In the listing below, locate the line that contains "Click the purple" and the line that contains "Click the forget". Restate word for word those two lines and every line between them, and nothing else.

#### [Records shown]
::::::
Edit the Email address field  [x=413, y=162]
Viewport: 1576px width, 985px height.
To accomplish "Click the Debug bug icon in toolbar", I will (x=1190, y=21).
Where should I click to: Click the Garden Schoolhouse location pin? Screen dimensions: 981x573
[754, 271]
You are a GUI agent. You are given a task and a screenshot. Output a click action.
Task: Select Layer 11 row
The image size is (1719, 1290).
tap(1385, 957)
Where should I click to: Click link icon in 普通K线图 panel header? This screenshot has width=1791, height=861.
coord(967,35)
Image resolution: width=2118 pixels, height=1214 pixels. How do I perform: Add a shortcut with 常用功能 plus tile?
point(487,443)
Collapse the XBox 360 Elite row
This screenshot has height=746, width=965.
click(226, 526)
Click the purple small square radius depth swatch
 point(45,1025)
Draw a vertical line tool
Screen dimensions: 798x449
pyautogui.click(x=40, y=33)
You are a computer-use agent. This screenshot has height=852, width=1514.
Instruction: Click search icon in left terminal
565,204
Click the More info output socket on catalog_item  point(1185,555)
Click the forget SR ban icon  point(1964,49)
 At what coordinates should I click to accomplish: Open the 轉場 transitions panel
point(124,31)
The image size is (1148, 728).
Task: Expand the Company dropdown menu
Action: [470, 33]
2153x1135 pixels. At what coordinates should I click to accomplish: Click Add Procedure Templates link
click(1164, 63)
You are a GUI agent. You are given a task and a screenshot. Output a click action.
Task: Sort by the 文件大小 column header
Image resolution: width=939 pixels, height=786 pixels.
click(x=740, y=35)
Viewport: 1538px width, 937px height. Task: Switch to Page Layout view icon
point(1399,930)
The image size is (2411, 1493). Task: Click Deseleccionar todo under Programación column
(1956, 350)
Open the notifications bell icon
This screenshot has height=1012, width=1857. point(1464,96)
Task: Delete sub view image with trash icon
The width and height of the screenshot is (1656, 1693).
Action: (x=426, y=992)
::::::
#### [Output of the task]
Click the purple small square radius depth swatch
 point(45,1025)
Draw a vertical line tool
Screen dimensions: 798x449
pyautogui.click(x=40, y=33)
You are a computer-use agent. This screenshot has height=852, width=1514.
Instruction: Click search icon in left terminal
565,204
Click the More info output socket on catalog_item  point(1185,555)
Click the forget SR ban icon  point(1964,49)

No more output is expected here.